É este País que temos que vir a ter, com maior empenho de empresas, individualidades e estruturas oficiais, para que as pessoas se mobilizem numa dinâmica coletiva indispensável à homogeneidade do País, unidos na defesa de princípios fundamentais, mas na diversidade de opiniões e também da ação política baseada no respeito e na dignidade da pessoa.

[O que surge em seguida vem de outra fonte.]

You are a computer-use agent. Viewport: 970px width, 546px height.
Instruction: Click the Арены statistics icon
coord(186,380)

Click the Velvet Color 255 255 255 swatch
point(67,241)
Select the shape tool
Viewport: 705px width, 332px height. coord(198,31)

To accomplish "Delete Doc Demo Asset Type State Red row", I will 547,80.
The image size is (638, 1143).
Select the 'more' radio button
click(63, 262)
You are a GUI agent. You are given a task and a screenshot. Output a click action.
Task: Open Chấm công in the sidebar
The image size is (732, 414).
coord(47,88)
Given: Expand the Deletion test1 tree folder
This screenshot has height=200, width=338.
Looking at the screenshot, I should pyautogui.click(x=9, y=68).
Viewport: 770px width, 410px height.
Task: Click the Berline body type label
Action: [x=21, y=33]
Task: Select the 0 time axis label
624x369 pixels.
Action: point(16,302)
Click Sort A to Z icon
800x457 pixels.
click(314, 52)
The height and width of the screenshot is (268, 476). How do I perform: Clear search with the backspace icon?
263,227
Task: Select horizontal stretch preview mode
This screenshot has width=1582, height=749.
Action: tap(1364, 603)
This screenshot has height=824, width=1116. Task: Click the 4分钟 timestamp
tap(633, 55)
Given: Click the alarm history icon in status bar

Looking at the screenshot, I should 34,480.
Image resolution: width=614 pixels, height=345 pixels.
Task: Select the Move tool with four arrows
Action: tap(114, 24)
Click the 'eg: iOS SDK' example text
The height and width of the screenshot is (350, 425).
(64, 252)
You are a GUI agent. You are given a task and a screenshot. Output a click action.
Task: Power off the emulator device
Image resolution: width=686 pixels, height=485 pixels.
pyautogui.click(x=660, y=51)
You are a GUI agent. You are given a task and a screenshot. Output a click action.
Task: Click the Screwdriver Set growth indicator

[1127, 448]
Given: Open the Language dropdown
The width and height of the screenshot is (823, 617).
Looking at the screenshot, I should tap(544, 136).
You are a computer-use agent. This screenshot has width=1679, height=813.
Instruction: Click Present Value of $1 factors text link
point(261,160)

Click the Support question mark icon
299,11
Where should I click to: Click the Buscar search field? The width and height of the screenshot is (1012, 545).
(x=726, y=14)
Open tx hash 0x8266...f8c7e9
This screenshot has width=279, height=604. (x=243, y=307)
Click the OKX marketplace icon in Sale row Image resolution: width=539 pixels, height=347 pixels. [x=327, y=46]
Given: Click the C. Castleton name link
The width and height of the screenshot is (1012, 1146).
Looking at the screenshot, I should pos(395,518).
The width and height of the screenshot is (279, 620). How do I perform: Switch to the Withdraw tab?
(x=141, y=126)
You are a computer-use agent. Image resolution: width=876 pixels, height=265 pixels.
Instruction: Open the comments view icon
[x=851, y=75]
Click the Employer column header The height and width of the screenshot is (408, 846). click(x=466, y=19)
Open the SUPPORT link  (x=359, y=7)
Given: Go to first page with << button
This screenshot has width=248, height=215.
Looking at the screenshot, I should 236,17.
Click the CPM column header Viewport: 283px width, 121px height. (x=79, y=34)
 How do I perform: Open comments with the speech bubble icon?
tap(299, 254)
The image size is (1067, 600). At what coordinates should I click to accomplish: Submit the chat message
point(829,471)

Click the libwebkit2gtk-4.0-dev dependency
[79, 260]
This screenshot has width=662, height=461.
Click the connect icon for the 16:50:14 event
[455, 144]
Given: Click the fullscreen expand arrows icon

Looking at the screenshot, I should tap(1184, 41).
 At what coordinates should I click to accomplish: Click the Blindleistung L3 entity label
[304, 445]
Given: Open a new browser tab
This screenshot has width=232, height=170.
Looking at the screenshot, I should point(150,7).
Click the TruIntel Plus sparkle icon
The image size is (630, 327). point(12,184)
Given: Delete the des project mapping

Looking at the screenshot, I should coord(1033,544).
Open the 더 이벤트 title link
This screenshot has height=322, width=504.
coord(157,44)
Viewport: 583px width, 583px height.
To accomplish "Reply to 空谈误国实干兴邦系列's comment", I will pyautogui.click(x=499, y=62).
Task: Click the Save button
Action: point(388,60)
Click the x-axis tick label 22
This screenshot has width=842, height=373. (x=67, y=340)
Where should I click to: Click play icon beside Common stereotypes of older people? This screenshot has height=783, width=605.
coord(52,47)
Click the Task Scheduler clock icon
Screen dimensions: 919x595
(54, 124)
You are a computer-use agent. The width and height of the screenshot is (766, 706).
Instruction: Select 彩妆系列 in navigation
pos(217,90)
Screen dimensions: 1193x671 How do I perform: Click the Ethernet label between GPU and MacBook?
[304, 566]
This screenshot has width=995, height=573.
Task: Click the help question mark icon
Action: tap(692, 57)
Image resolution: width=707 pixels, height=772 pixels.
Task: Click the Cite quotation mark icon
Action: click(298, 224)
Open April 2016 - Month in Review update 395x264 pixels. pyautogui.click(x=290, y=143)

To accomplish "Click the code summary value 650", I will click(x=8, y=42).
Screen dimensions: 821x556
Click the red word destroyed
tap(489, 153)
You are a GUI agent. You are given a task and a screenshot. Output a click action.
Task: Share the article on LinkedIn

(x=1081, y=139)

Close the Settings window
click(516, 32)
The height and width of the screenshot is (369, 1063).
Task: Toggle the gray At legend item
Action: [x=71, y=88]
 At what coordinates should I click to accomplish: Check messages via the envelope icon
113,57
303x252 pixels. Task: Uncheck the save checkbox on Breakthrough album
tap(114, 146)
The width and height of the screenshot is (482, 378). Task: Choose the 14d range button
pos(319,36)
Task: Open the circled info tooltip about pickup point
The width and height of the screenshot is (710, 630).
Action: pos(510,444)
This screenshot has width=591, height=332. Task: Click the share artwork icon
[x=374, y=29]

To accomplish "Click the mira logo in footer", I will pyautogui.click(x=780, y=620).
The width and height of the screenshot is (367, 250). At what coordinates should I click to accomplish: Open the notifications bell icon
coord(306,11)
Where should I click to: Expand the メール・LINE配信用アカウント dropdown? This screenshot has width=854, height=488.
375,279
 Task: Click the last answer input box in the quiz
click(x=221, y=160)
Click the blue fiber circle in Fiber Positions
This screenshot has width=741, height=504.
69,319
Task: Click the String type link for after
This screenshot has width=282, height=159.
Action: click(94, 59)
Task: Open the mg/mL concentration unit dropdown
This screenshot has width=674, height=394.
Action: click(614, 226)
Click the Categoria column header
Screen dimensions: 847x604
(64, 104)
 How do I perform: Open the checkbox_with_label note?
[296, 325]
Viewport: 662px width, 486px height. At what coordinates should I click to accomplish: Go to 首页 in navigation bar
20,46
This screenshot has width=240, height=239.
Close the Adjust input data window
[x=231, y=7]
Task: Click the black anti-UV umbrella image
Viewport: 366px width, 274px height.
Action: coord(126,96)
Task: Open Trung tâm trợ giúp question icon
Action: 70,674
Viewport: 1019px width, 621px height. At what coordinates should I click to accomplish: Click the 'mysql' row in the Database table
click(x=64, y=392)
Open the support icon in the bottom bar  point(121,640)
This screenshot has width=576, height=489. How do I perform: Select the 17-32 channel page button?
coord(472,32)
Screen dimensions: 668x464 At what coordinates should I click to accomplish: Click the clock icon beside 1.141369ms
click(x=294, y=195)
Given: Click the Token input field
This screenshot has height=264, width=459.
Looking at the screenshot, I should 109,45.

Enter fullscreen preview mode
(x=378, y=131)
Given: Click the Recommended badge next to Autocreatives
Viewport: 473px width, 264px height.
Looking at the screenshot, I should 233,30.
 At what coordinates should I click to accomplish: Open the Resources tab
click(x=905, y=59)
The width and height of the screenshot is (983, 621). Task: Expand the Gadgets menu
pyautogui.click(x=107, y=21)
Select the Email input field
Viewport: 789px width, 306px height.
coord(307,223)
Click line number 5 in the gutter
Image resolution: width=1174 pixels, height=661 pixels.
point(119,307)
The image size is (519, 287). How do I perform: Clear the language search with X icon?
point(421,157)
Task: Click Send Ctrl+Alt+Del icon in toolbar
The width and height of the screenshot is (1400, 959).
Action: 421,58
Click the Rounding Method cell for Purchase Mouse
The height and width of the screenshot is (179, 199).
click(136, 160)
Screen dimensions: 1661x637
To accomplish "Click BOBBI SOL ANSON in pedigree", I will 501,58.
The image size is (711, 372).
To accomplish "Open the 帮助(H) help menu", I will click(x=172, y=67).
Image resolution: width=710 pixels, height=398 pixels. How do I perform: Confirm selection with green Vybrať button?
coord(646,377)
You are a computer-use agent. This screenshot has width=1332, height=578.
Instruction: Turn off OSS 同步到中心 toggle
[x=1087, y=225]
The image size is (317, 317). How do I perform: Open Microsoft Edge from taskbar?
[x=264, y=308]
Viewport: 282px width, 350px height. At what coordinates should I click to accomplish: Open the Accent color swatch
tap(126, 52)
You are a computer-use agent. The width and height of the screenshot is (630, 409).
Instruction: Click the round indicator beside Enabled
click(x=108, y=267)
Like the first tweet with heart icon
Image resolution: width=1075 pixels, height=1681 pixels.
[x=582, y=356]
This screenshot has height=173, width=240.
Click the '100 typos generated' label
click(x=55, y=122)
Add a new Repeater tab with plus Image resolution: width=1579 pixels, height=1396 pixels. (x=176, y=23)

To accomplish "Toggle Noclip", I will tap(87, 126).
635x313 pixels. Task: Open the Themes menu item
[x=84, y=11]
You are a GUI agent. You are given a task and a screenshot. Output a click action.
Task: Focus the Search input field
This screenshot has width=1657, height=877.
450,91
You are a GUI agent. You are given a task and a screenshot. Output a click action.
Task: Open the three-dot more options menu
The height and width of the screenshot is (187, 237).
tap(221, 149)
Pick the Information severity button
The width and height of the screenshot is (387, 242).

Apesar do meu proverbial agnosticismo e algum arreigado ateísmo, por vezes demasiado primário, não deixo de sublinhar que é nas missões, em colégios ligados a confissões religiosas, que vai havendo um trabalho aceitável ao nível da educação dos jovens, o que na realidade só sublinha que há envolvimento de uma estrutura que tem sido uma resposta eficaz ao vazio que a administração central não resolve em determinados lugares. O próprio desporto de recreação é muito valorizado nestas estruturas, que vão mantendo com alguma dignidade os seus espaços físicos de prática educativa.
A cultura física, nas suas diferentes componentes (e de que o desporto é parte integrante), é indispensável na formação plena de qualquer cidadão. Quanto ao desporto, permite, a qualquer um que o pratique, na forma de rendimento e até no domínio da recreação, o saber distinguir até onde vai o individual e onde se inicia o colectivo.
À imprensa, exige-se maior divulgação do grande debate que urge fazer para, daqui por quatro anos, por mais debilitados que estejamos no que à representatividade desportiva diz respeito, não recorrermos às ladainhas do costume na procura de "responsáveis". Isto, se entretanto não tivermos mexido uma palha nem sugerido o que quer que seja de construtivo para nos podermos voltar a orgulhar da nossa bandeira em provas internacionais de clubes ou seleções.
É urgente também acabar com os discursos encomiásticos em alturas em que isoladamente lá vem uma vitória, mas enaltecer-se os que verdadeiramente trabalham e se sacrificam para ser campeões, o que, naquele léxico, é muitas vezes deslembrado.
Convém deixar bem claro que, enquanto estou a escrever este texto, não sei quem serão os responsáveis pela Educação, Juventude e Desportos do País, no novo governo saído das eleições. Mas a minha conceção do desporto, a minha análise crítica do desporto que temos e a minha disponibilidade para colaborar através deste tipo artigos vai ser total, porque, como angolano, tenho a noção de que não vai ser nada fácil colocar outra vez o País no pelotão da frente do desporto africano, nem que seja apenas nas modalidades em que dominámos anos a fio.
Querem um culpado de tudo isto? NÓS TODOS!